# Work to be completed
Find each line in the rows below that contains the word "coordinates", and copy every such line in full.

— Begin —

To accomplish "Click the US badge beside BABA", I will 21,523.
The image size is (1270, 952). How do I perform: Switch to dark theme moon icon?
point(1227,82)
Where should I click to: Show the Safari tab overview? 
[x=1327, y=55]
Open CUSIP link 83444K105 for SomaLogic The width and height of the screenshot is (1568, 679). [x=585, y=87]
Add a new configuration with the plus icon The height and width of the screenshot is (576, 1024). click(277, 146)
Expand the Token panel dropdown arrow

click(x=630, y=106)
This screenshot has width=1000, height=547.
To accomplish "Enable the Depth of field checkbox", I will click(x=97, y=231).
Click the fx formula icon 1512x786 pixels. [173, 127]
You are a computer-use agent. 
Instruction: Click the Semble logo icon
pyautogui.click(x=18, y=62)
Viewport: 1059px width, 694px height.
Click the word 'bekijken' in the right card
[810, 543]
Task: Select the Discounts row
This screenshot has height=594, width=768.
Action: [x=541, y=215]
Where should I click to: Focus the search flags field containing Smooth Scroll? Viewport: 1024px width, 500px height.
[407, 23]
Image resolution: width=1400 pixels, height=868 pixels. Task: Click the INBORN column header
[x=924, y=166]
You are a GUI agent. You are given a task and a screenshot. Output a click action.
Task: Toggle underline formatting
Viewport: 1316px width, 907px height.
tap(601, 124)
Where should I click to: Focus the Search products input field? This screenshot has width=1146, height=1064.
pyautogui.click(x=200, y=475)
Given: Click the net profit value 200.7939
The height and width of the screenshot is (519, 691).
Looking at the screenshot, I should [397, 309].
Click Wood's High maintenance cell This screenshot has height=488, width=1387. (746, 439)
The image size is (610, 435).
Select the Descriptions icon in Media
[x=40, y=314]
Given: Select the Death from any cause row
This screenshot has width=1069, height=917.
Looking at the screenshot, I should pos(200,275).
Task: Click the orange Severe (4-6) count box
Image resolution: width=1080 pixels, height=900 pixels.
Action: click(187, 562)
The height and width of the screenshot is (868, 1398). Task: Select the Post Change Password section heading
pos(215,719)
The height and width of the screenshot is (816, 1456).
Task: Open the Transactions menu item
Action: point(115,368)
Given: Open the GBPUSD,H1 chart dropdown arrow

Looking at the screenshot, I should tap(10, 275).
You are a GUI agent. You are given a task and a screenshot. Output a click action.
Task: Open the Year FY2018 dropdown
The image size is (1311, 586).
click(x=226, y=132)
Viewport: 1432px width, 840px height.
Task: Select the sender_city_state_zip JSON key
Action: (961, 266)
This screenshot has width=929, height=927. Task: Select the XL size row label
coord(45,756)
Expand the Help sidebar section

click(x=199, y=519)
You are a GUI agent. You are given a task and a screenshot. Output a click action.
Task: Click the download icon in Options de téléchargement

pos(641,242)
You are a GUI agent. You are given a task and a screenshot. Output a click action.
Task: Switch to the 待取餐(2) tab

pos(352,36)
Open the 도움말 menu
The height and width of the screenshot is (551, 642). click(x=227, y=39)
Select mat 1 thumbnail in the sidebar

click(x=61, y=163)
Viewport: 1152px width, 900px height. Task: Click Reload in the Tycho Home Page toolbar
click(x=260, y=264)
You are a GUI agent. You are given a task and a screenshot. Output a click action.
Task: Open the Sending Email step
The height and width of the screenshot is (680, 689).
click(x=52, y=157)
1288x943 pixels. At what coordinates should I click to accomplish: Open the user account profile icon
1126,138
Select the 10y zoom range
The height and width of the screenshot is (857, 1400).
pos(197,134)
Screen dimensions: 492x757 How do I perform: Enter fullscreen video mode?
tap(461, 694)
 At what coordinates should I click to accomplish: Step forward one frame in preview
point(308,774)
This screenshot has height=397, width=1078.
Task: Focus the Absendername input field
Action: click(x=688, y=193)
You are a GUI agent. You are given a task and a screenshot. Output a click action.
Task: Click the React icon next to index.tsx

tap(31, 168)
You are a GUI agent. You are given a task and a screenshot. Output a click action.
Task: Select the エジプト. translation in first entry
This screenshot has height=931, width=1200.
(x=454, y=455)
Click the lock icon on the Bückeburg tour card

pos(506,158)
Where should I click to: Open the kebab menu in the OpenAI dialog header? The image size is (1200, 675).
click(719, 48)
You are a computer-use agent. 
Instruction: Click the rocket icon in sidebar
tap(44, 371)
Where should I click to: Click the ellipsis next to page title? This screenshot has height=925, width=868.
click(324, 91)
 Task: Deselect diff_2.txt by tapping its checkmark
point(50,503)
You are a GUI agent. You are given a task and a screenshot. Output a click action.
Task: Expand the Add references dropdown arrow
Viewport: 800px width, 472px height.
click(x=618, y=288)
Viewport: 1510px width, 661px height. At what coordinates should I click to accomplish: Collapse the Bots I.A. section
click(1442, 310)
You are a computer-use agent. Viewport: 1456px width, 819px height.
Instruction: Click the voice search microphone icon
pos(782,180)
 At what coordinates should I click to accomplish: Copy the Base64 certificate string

— End —

# The solution
1288x943 pixels. At what coordinates should I click to accomplish: Open the user account profile icon
 At what coordinates should I click to accomplish: Step forward one frame in preview
Viewport: 1510px width, 661px height. At what coordinates should I click to accomplish: Collapse the Bots I.A. section
 At what coordinates should I click to accomplish: Copy the Base64 certificate string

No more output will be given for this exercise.